Padre Georgino Rocha | Comissão Justiça e Paz-Aveiro
Não
estranhes, homem leproso, receber por correio eletrónico a mensagem de
um padre católico. Vivo junto ao mar Atlântico numa região a que deram o
nome de Lusitânia. Leio com frequência as Escrituras e vou-me
informando do estatuto social e religioso das pessoas que sofrem de
lepra. Sei também que os rabinos multiplicam as regras protectoras de
quem tem saúde, agravando a situação de quem sofre de doença. Estás
escorraçado da sinagoga e da sociedade. Em “nome de Deus”! Vives a
“monte” ou em esconderijos, à distância, para nem sequer seres visto.
Tal o medo de contágio!
Esta distância não é apenas geográfica, mas afectiva,
familiar, social e religiosa. Como bem sabes, todos somos humanos,
temos coração, precisamos de laços de união e de pertença, sentimos
necessidade de ser apreciados e reconhecidos. Então por quê discriminar?
Por
isso, quero dizer-te, meu irmão, o que me vai na alma, o que faz nascer
em mim o teu encontro com Jesus de Nazaré, na sua itinerância pelas
tuas terras da Galileia.
Admiro
a tua coragem, fruto certamente da tua fé confiante. Que ousadia
provocante! Tomas a iniciativa e aproximas-te de Jesus. Ignoras
intencionalmente que estavas proibido de andar na rua, quando alguém
fosse a passar, e tinhas de gritar “impuro”, “maldito” para o avisar da
tua proximidade ou, então, de fugires para evitar qualquer contágio.
Transgrediste conscientemente uma lei “sagrada”. Arriscaste a vida que
te restava, pois podias incorrer na pena de morte.
Por
sua vez, Jesus faz o mesmo: estende a mão e toca-te, realizando um
gesto de grande proximidade, mostrando uma liberdade superior, abrindo
os horizontes novos da saúde integral para todos. E tu ficas curado no
corpo perante a sociedade e abençoado por Deus, sinais públicos de
integração na comunidade. Vês assim recuperada a tua dignidade de pessoa
humana.
Com
o teu proceder, ensinas-nos, meu bom irmão, que os “milagres” de Jesus
passam pelos nossos gestos. Tu fizeste ouvir a tua voz, ajoelhaste,
colocaste a solução do teu “problema” nas suas mãos e aguardaste. Não
temeste ser afastado como um maldito, nem tratado como um blasfemo.

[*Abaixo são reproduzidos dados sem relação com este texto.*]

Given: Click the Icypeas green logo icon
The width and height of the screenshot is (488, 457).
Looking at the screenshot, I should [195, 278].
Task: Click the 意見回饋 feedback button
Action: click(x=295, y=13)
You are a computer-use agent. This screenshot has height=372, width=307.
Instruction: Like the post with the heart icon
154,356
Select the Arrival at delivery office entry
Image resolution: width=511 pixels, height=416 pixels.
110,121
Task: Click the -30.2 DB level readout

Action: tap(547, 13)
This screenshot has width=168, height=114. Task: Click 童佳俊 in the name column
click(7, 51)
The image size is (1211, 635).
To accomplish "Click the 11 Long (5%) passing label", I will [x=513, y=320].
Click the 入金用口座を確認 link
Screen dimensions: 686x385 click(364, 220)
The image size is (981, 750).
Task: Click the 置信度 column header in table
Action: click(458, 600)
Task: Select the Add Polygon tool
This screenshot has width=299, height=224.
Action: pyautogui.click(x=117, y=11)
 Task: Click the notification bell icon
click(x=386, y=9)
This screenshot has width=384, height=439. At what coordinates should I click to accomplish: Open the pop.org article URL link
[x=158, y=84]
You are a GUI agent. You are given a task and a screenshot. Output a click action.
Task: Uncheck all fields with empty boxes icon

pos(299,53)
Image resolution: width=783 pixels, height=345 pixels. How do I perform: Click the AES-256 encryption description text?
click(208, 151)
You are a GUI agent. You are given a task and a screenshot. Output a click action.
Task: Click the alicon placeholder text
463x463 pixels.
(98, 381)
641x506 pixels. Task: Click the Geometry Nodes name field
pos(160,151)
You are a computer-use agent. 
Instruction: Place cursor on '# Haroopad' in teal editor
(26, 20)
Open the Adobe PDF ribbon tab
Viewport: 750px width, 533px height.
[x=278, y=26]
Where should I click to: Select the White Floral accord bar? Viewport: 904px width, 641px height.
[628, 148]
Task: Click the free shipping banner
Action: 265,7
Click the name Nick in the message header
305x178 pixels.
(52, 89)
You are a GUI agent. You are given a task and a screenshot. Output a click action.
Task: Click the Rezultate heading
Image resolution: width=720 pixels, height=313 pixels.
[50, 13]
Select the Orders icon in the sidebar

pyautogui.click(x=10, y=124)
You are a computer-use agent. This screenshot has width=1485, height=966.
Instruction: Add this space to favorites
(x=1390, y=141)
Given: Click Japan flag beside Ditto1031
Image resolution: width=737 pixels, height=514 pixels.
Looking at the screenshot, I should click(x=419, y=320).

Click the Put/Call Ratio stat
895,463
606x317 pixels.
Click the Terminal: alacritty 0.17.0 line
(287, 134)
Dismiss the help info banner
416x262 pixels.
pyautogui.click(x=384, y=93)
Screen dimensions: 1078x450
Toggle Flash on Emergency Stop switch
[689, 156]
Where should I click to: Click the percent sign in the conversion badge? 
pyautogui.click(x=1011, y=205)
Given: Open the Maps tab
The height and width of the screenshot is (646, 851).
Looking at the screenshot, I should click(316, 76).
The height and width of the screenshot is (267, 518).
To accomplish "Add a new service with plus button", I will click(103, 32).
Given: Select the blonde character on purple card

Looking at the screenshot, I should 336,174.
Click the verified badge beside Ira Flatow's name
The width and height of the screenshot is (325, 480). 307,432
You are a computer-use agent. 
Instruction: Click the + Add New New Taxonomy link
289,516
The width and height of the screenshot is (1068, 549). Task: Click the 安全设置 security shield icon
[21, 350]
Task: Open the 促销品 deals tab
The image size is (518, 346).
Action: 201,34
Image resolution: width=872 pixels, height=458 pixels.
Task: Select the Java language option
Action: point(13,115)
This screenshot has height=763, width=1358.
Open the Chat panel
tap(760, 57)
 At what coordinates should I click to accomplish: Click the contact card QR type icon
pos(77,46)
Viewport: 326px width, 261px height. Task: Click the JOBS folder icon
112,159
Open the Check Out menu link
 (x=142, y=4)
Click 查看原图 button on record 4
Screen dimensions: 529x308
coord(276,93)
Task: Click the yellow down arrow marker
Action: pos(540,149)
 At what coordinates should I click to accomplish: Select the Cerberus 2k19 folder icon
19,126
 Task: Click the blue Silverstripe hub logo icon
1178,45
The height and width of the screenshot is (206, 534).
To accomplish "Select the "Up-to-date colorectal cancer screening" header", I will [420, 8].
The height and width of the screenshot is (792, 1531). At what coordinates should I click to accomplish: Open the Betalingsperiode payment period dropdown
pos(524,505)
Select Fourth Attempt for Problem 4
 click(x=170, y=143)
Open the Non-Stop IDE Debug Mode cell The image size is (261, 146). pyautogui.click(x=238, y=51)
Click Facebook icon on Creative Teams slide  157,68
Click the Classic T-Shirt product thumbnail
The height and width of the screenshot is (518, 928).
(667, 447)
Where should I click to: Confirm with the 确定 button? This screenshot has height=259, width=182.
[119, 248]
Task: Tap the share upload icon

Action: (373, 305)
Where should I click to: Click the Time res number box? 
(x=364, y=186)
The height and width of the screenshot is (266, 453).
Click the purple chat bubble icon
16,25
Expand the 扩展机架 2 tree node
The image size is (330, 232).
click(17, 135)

Apenas mostraste a disponibilidade radical para receberes o que ele
entendesse por bem.
Deixa-me
dizer-te outra maravilha: mostras uma disposição radical sublime. E
ocorre-me uma pergunta: como chegaste a essa disposição do coração? Tu
sabias que desse encontro dependia a tua vida. Arriscavas tudo. Estou em
crer que a tua fantasia trabalhou bem os comentários que ias ouvindo,
talvez às escapadelas. A intensidade do teu sofrimento reclamava
libertação e pressionava as tuas capacidades activas. Impunha-se uma
decisão ousada. Felizmente, soubeste tomá-la oportunamente. A tua
sabedoria intuitiva leva-te a acertar em cheio na corda mais sensível do
coração de Jesus Nazareno, o mestre itinerante. E a sua reacção, com
todas as consequências, não se fez esperar: Toca-te com a mão e exclama:
“Quero, fica limpo”! E, no mesmo instante, a lepra deixou-te. Que
eficácia maravilhosa.
A
tua atitude reactiva provoca-me alguma surpresa. Começas a apregoar o
sucedido, quando havia a recomendação severa de guardares silêncio. E
nada se diz quanto ao cumprimento das outras prescrições. Estou em crer
que o teu desejo satisfeito era tão intenso que “forçava” a exuberância
da tua alegria jubilosa. Também estou convencido que o espartilho da
segregação em que viveste cede perante o impulso forte da liberdade.
E
podes seguir nos caminhos da vida: deixando crescer a barba, sinal de
honradez e de responsabilidade; vestindo a roupa comum, símbolo da plena
integração e pertença à comunidade; mantendo o cabelo alinhado e o
rosto descoberto, traços distintivos de quem sabe conviver em sociedade.
Obrigado, meu irmão, porque a tua lepra fica como referência dos males que ameaçam a vida humana ao longo dos tempos; a tua atitude como pauta a ter em conta na luta pela saúde integral; o teu encontro com Jesus Cristo como exemplo para todos os que alimentam o desejo de verem sanadas as feridas da vida e satisfeitas as aspirações mais profundas do coração.